The diet of table number 15 has a balanced physiological and energy composition. A daily caloric intake of about 2,600-3,100 kcal is the consumption rate of a person who is not engaged in physical labor. Consumed food with a total weight of no more than three kg per day, liquid - 1.5-2.0 liters per day. Against the background of this diet, you need to take vitamin complexes, consume a lot of vegetables and fruits.
Table No. 15 was developed for practically he althy people without chronic gastrointestinal pathologies. In conditionshospital or sanatorium is used during the recovery period after an illness, or in order to smoothly transition from other diets to a normal diet.
Treatment of myelodysplastic syndrome with folk remedies will not be effective. Can be used as an aid.
Providing low-intensity treatment
Supportive care is an extremely important part of therapy for this disease and takes into account the advanced age of patients. Such treatment includes symptomatic therapy, which is aimed at maintaining normal levels of platelets, leukocytes and erythrocytes. This therapy is primarily designed to improve the quality of life of such patients and prolong its duration.
- RBC transfusion is carried out in order to stop the anemic syndrome. If multiple transfusions are required, there is a risk of iron overload, requiring chelation therapy.
- The platelet transfusion procedure for myelodysplastic syndrome with excess blasts is required to prevent bleeding. Usually this process does not lead to complications.

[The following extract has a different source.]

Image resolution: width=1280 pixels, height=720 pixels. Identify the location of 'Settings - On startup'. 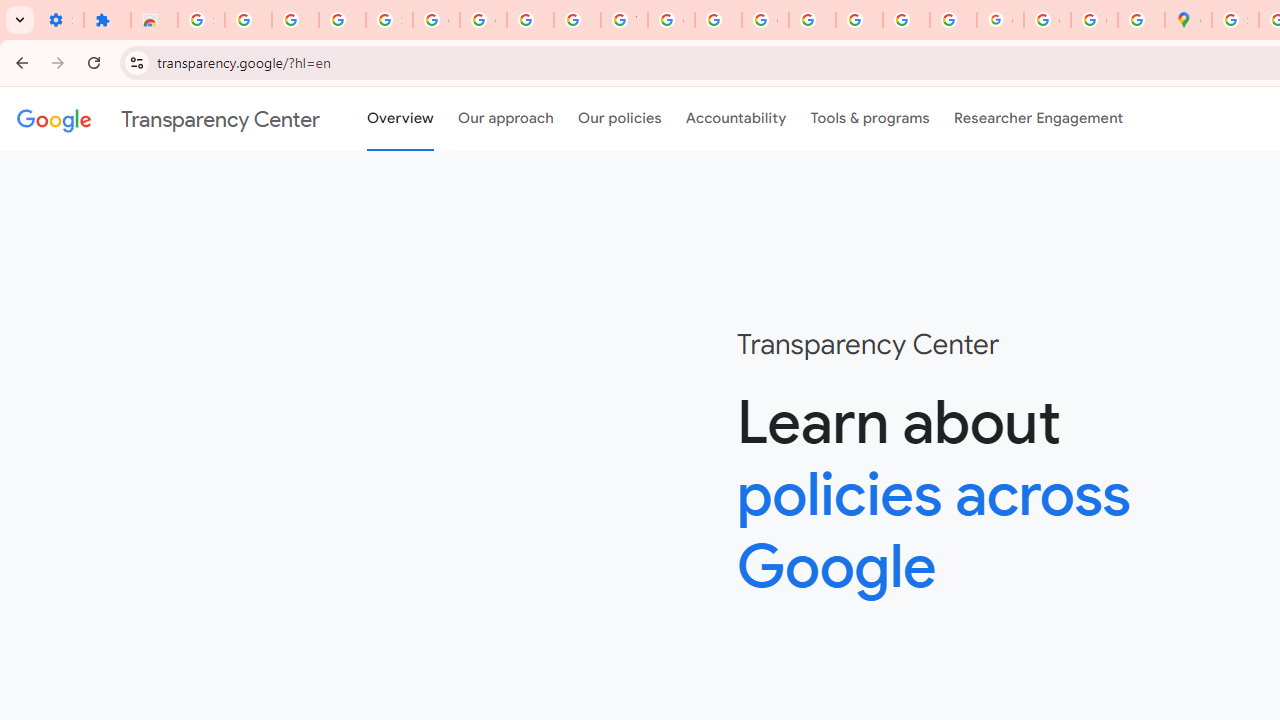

- There is a so-called hematopoietic growth factor, which involves stimulation with proteins that promote the development of blood cells, their use makes it possible to reduce the need for replacement transfusion. True, many patients with this syndrome do not respond to growth factors.
What is the disability group for myelodysplastic syndrome? It's getting famousafter a medical and social examination.
What is the prognosis for patients
Basically, the prognosis for a certain type of pathology directly depends on the pathogenetic variants of the course of this disease, as well as on the presence or absence of severe complications.
Recent scientific research in the field of hematology relates to the development of parameters for assessing the prognosis in myelodysplastic syndrome. In their daily practice, hematologists use the international IPSS classification. According to the latter, there are three main categories of risk: low, intermediate and high.
The main parameter in evaluating the prognosis in myelodysplastic syndrome is the percentage presence of blast cells in the bone marrow. The profile of the chromosomal abnormality with the actual severity of cytopenia is also assessed. The most favorable course of the disease is observed in patients who have zero points according to the IPSS classification. As for the average life expectancy in the presence of a high risk according to this classification, it is no more than six months.
When a diagnosis of myelodysplastic syndrome is made, the question immediately arises of which doctor will help. In the event of the presence or suspicion of the formation of a pathology, it is extremely important to immediately seek advice from specialists such as a hematologist and a blood transfusiologist. The consultation will also be provided by an immunologist with an oncologist.